The dreaded Sixth book

I've heard a few writers talking about “problem” books. The big problem book is the second one. Most writers never finish their second novel. I didn't. Mine was about a half-vampire who didn't know his wife was a werewolf. I took everything I learned from writing my first novel and made a horrible mess of 15,000 words (the entire first and second act).

The next problem book is the sixth. After writing five novels the sixth one should be easy, right? Nope. It's just as hard as the others. Harder in fact, as now you should know what you are doing and there should be a higher good to crap ratio. But there isn't.

You also think about all problems in your other books. One of the problems with my books is depth. In all my books a change in one chapter means going back and changing five other chapters. It's a pain when it comes to editing. It's a style I like and want to keep, but I run the risk of each novel becoming more and more complex.

Even AN EXTRA TOPPING OF HORROR which is a light comedy had this problem.

So for my sixth novel I turned back to my martial arts training.

DATA ENTRIES ::
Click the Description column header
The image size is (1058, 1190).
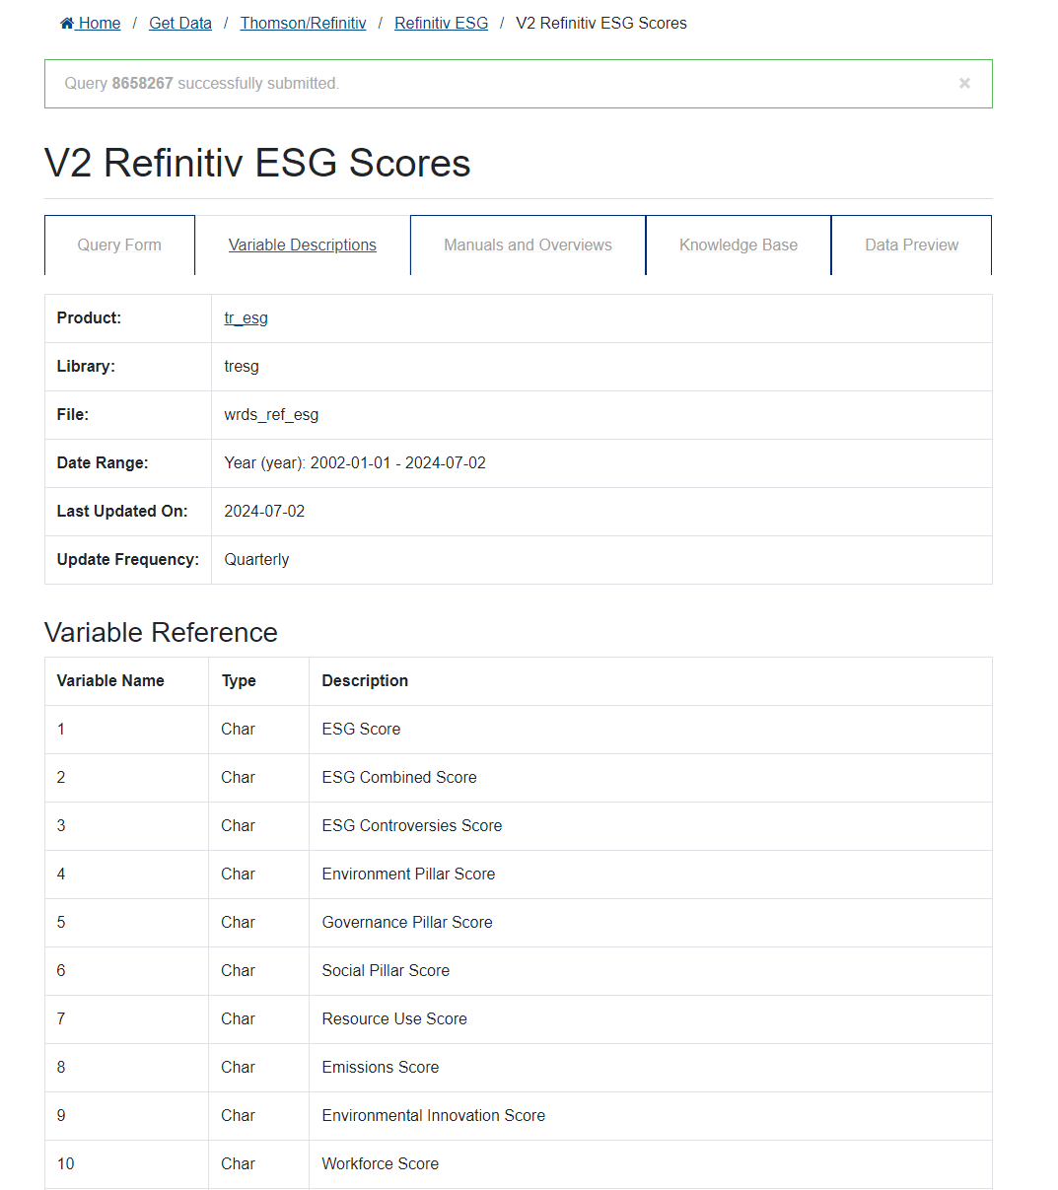[x=365, y=681]
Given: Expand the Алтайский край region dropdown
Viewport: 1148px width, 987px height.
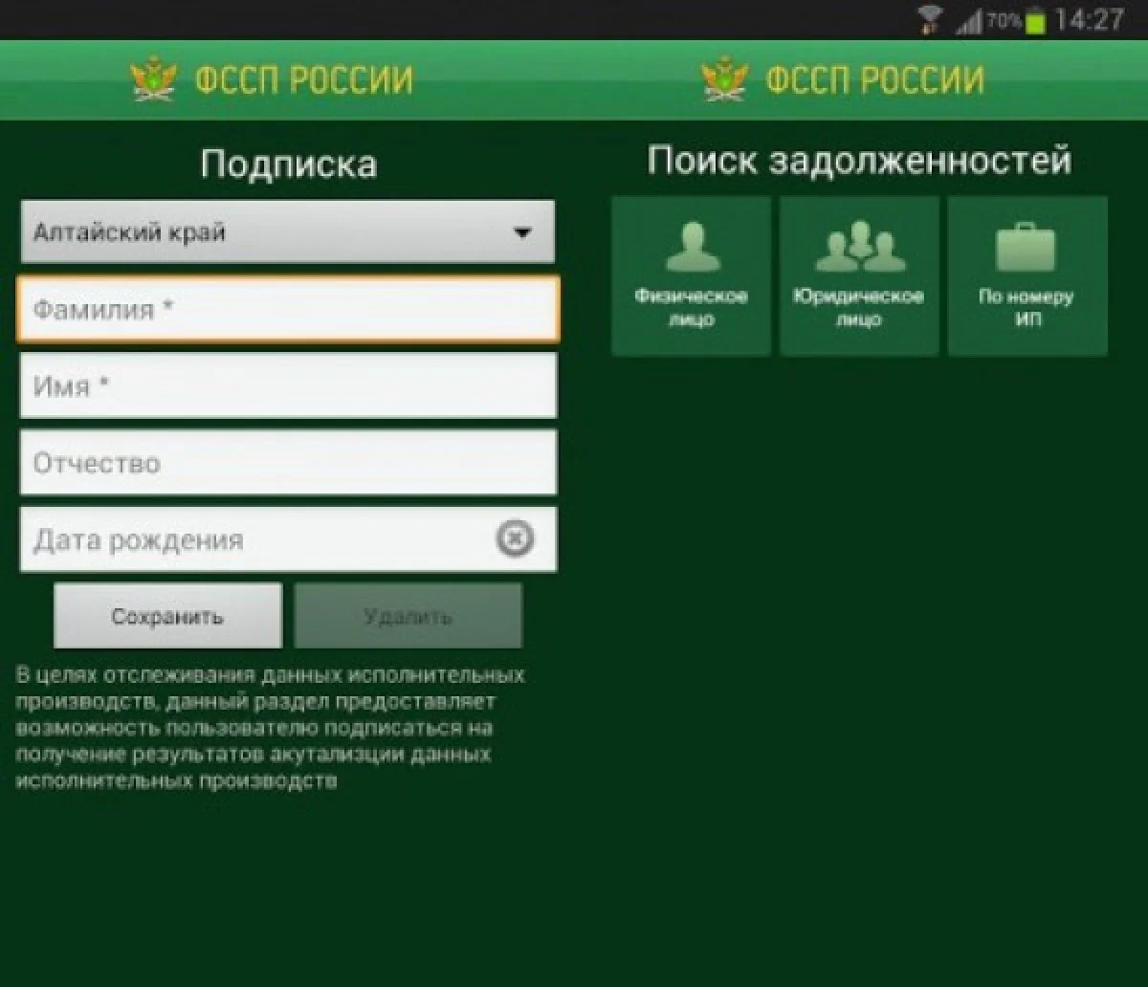Looking at the screenshot, I should 287,232.
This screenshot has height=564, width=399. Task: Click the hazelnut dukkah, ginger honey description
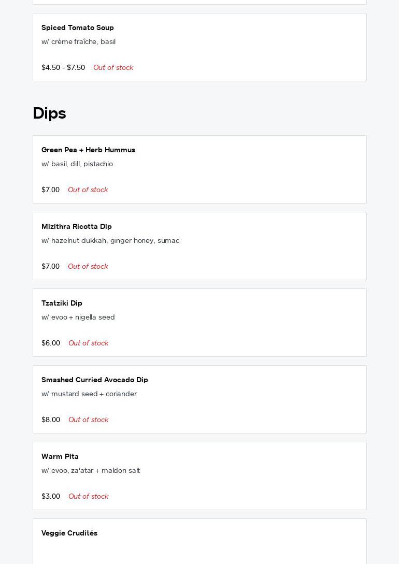point(110,240)
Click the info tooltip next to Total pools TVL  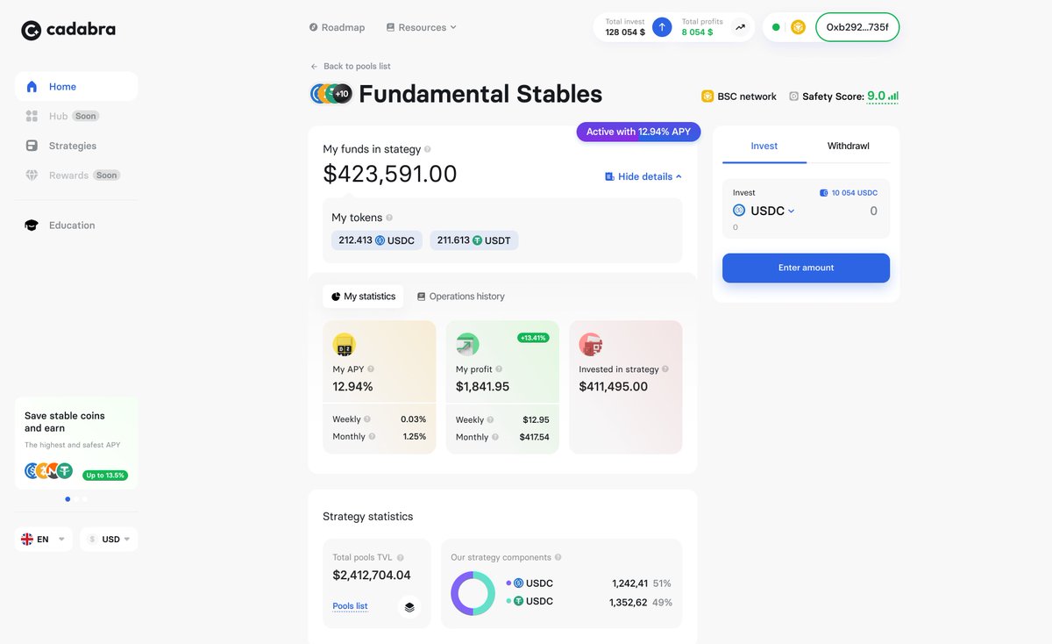(402, 557)
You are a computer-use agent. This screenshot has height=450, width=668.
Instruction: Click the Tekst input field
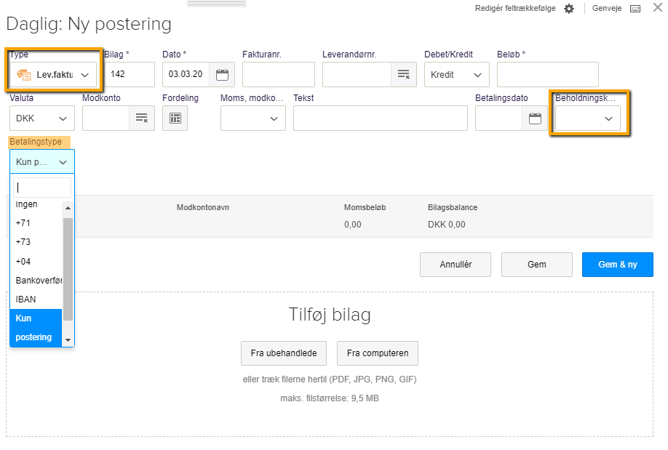(x=380, y=118)
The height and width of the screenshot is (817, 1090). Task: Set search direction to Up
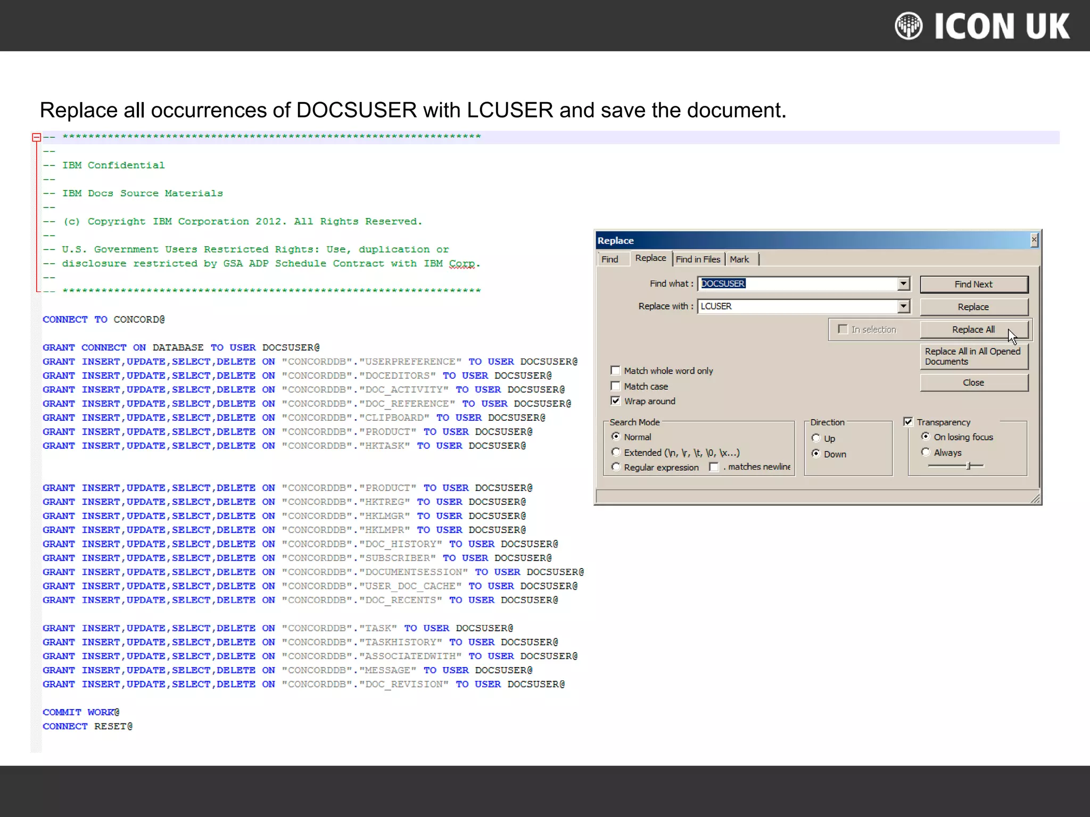[816, 438]
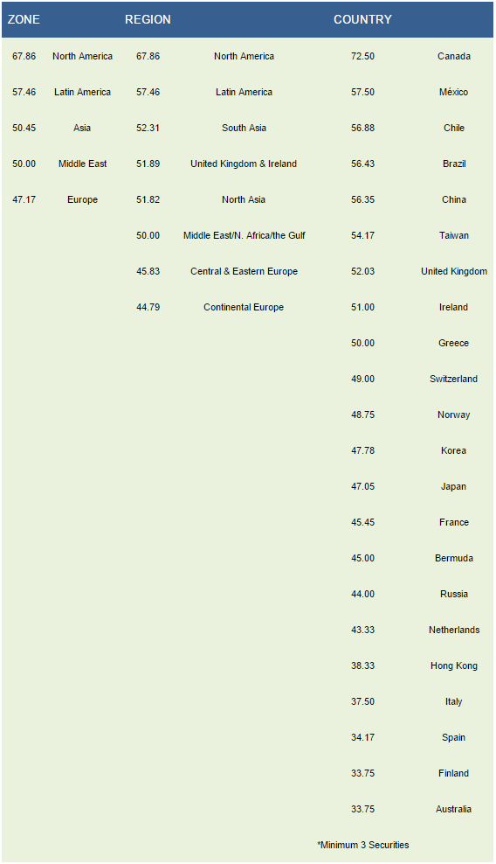Click the 72.50 score for Canada

(x=362, y=56)
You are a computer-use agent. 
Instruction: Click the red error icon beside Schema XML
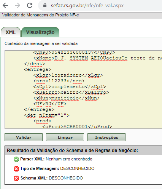[16, 178]
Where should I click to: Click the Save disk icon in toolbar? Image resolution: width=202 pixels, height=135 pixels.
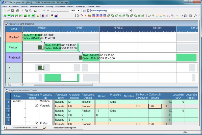[12, 11]
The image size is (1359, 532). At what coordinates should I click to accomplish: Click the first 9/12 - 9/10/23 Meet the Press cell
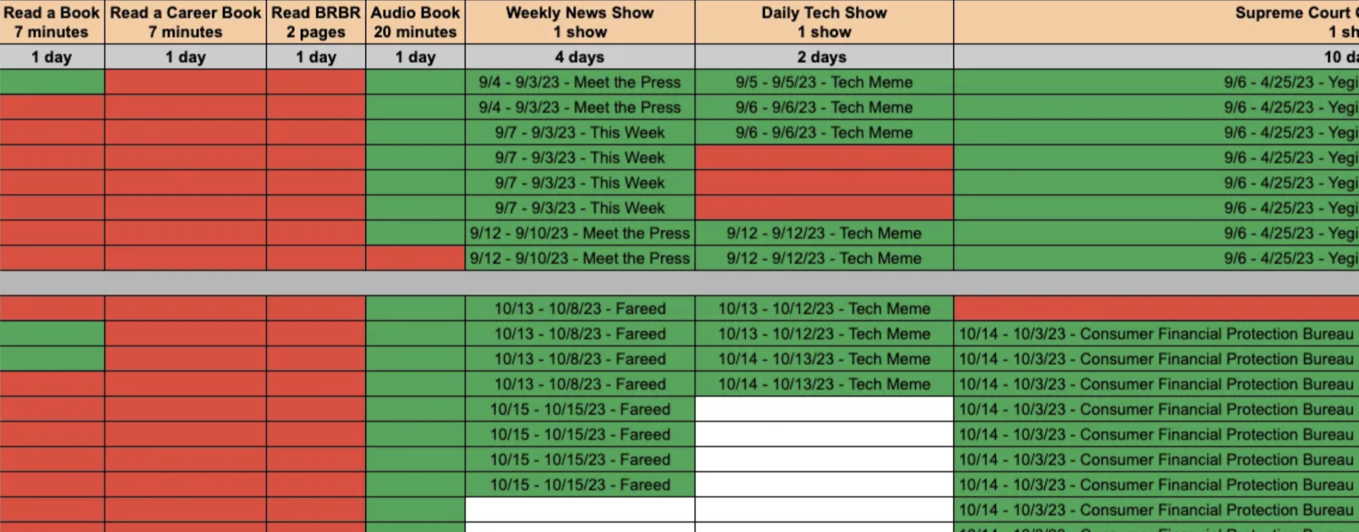(x=580, y=233)
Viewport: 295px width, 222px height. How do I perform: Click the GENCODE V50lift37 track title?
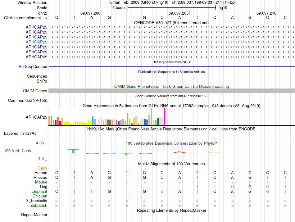(171, 23)
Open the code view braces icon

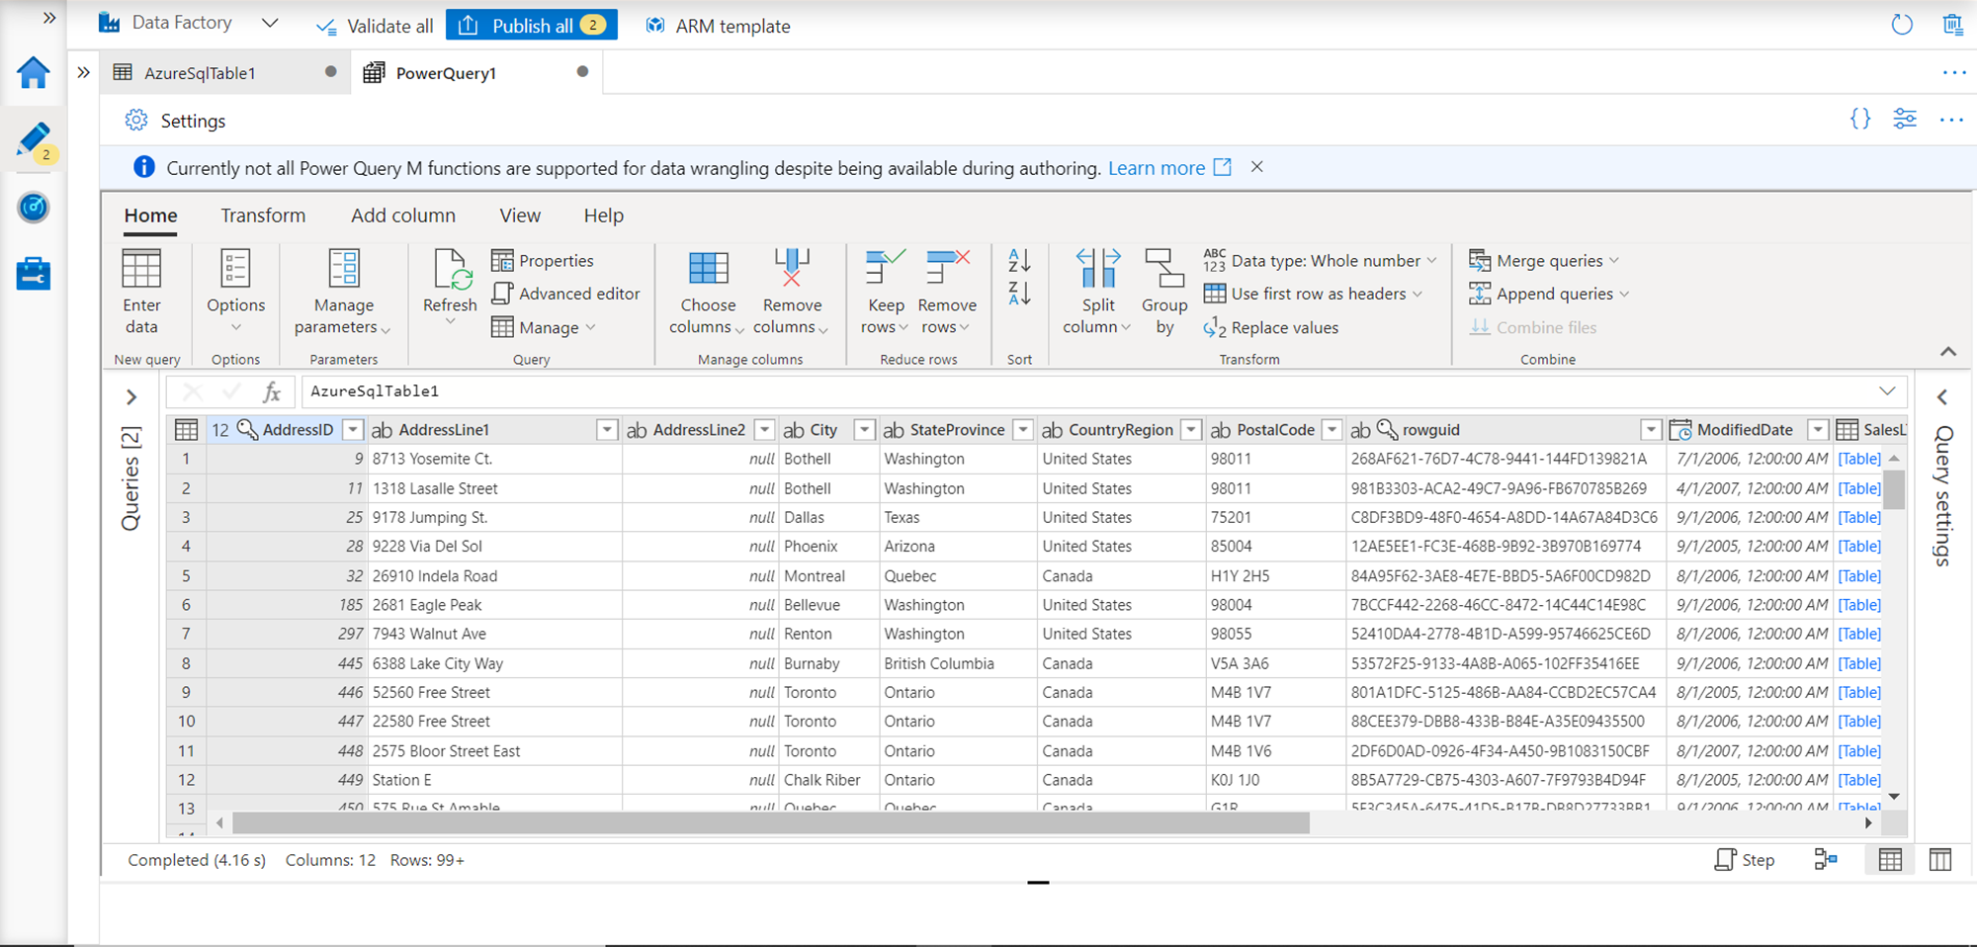coord(1859,120)
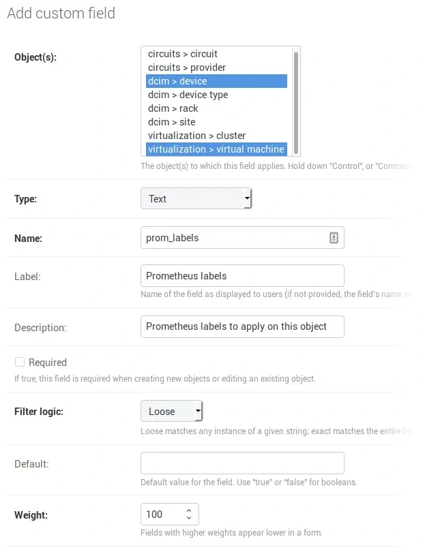Viewport: 425px width, 552px height.
Task: Edit the Description text field
Action: pyautogui.click(x=242, y=326)

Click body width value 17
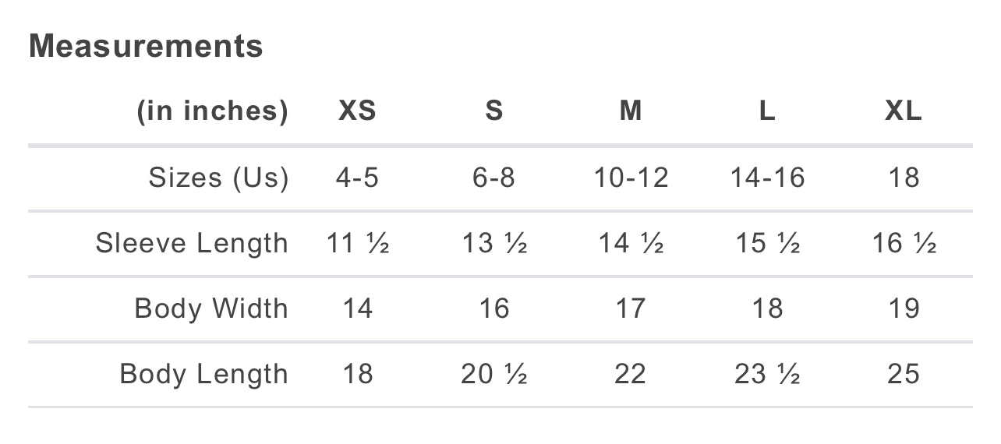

REQUIREMENTS ::
• a. Answer these questions using the post about the dreaded sixth book:
(i) What was the writer's unfinished second novel about?
(ii) How many words did that attempt reach?
(iii) What did the writer turn back to for the sixth novel?
• b. Write out the part of the post about the dreaded sixth book from "You also think" to "martial arts training.".
• c. Decide whether each statement agrees with the post about the dreaded sixth book, giving yes or no and the words of the post that settle it:
(i) The writer finished a second novel.
(ii) In the writer's books, a change in one chapter means going back and changing five other chapters.
(iii) AN EXTRA TOPPING OF HORROR escaped the problem of depth.

SET OF ANSWERS ::
• a.
(i) A half-vampire who didn't know his wife was a werewolf.
(ii) 15,000 words, the entire first and second act.
(iii) The writer's martial arts training.

• b.
You also think about all problems in your other books. One of the problems with my books is depth. In all my books a change in one chapter means going back and changing five other chapters. It's a pain when it comes to editing. It's a style I like and want to keep, but I run the risk of each novel becoming more and more complex.

Even AN EXTRA TOPPING OF HORROR which is a light comedy had this problem.

So for my sixth novel I turned back to my martial arts training.

• c.
(i) No: "Most writers never finish their second novel. I didn't."
(ii) Yes: "In all my books a change in one chapter means going back and changing five other chapters."
(iii) No: "Even AN EXTRA TOPPING OF HORROR which is a light comedy had this problem."